Potassium tetrafluoroborate
- Names: IUPAC name Potassium tetrafluoroborate

Identifiers
- CAS Number: 14075-53-7;
- 3D model (JSmol): Interactive image;
- ChEMBL: ChEMBL3188573;
- ChemSpider: 24637;
- ECHA InfoCard: 100.034.466
- EC Number: 237-928-2;
- PubChem CID: 518872;
- RTECS number: ED2800000;
- UNII: 7D7045L690;
- UN number: 3260
- CompTox Dashboard (EPA): DTXSID6037015 ;

Properties
- Chemical formula: KBF_{4}
- Molar mass: 125.90 g·mol^{−1}
- Appearance: colorless orthorhombic crystals
- Odor: odorless
- Density: 2.505 g/cm^{3} (20 °C (68 °F))
- Melting point: 530 °C (986 °F; 803 K)
- Boiling point: decomposes
- Solubility in water: 0.45 g/100mL (20 °C (68 °F)); 0.55 g/100g (25 °C (77 °F)); 6.3 g/100mL (100 °C (212 °F));
- Solubility in ethanol: slightly soluble
- Band gap: 7.94 eV
- Refractive index (n_{D}): 1.3245

Structure
- Crystal structure: Orthorhombic
- Space group: Pnma
- Point group: mmm
- Lattice constant: a = 5.36 Å, b = 6.94 Å, c = 8.53 Å α = 90°, β = 90°, γ = 90°
- Lattice volume (V): 317.63 Å^{3}
- Formula units (Z): 4

Thermochemistry
- Enthalpy of fusion (Δ_{f}H^{⦵}_{fus}): 17.66 kJ⋅mol^{−1}
- Hazards: GHS labelling:
- Pictograms: GHS05: Corrosive
- Signal word: Danger
- Hazard statements: H314, H315, H319, H335
- Precautionary statements: P260, P264, P280, P301+P330+P331, P303+P361+P353, P304+P340, P305+P351+P338, P310, P363, P501
- NFPA 704 (fire diamond): 3 0 0
- Threshold limit value (TLV): 2.5 mg/m^{3} (TWA)
- LD_{50} (median dose): 5854 mg/kg (rat, oral)
- LC_{50} (median concentration): >5300 mg/m^{3} (rat, inhalation, 4h)
- PEL (Permissible): 2.5 mg/m^{3} (TWA)
- REL (Recommended): 2.5 mg/m^{3} (TWA)
- IDLH (Immediate danger): 250 mg/m^{3}

Related compounds
- Other anions: Potassium tetrahydroborate
- Other cations: Lithium tetrafluoroborate; Sodium tetrafluoroborate;

= Potassium tetrafluoroborate =

Potassium tetrafluoroborate is an inorganic compound with the formula KBF4. It is a colorless, odorless crystalline powder, and crystallizes into orthorhombic space group Pnma.

== Preparation ==
Potassium fluoroborate is obtained by adding a solution of potassium hydroxide (KOH) to a cold solution of boric acid (H3BO3) in 40% hydrofluoric acid (HF) in a platinum dish:
H3BO3 + 4 HF + KOH -> KBF4 + 4 H2O

== Reactions ==
Potassium tetrafluoroborate has been reacted with molten lithium chloride (LiCl), sodium chloride (NaCl), and potassium chloride (KCl). Lithium ions cause the decomposition of tetrafluoroborate leading to the production of BCl3 gas. The other liquid alkali chlorides do not decompose the tetrafluoroborate, even though they are at higher temperatures.

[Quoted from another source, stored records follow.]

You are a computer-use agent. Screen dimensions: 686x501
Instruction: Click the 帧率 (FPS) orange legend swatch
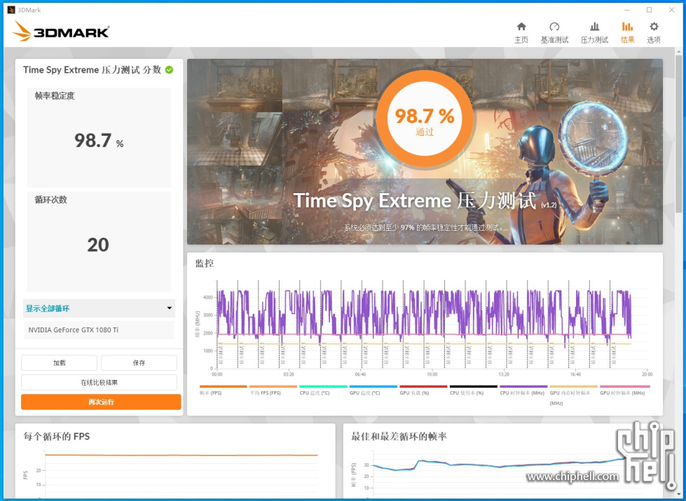coord(223,386)
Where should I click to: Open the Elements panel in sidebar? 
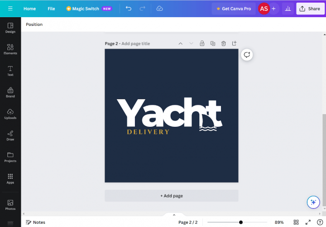pyautogui.click(x=10, y=49)
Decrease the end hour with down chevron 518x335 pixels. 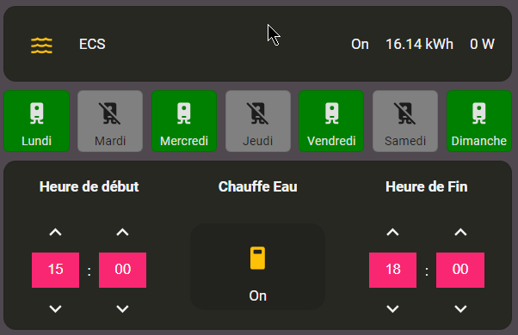click(x=392, y=308)
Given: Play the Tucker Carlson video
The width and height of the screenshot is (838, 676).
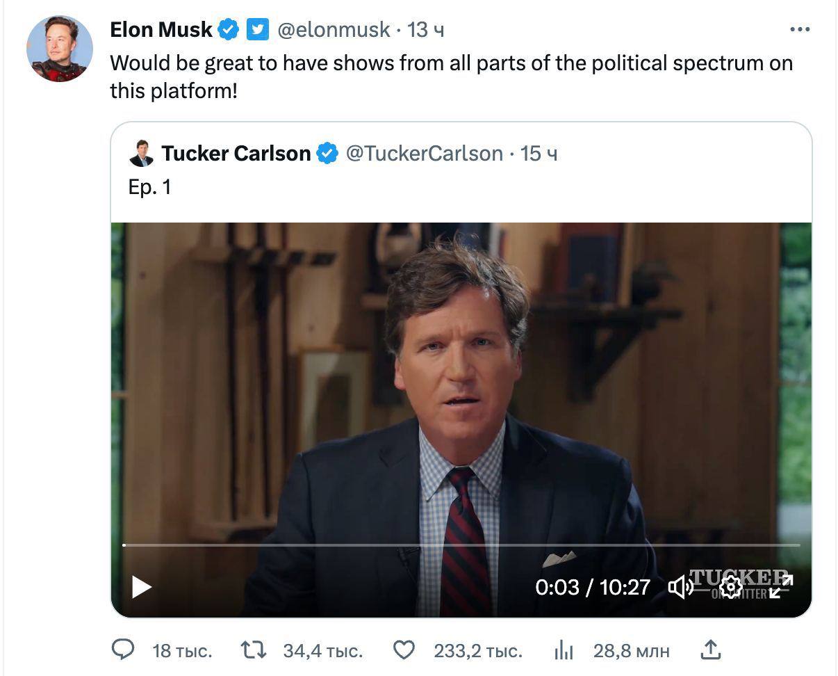Looking at the screenshot, I should tap(142, 587).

It may be used to produce boron trifluoride (BF3) by heating the molten salt with boron trioxide (B2O3) at 600 C in an iron tube connected to a drying tube filled with dry potassium fluoride (KF) followed by a liquid nitrogen cooled trap:

KBF4 + 2 B2O3 -> BF3 + KF*B4O6

The collected impure BF3 is purified via fractional distillation.

== Uses ==
Potassium tetrafluoroborate is used in p-type semiconductor doping to introduce boron into the silicon lattice in an easily controlled way. It is also used in etching solutions for silicon wafers and as a soldering flux in high temperature soldering.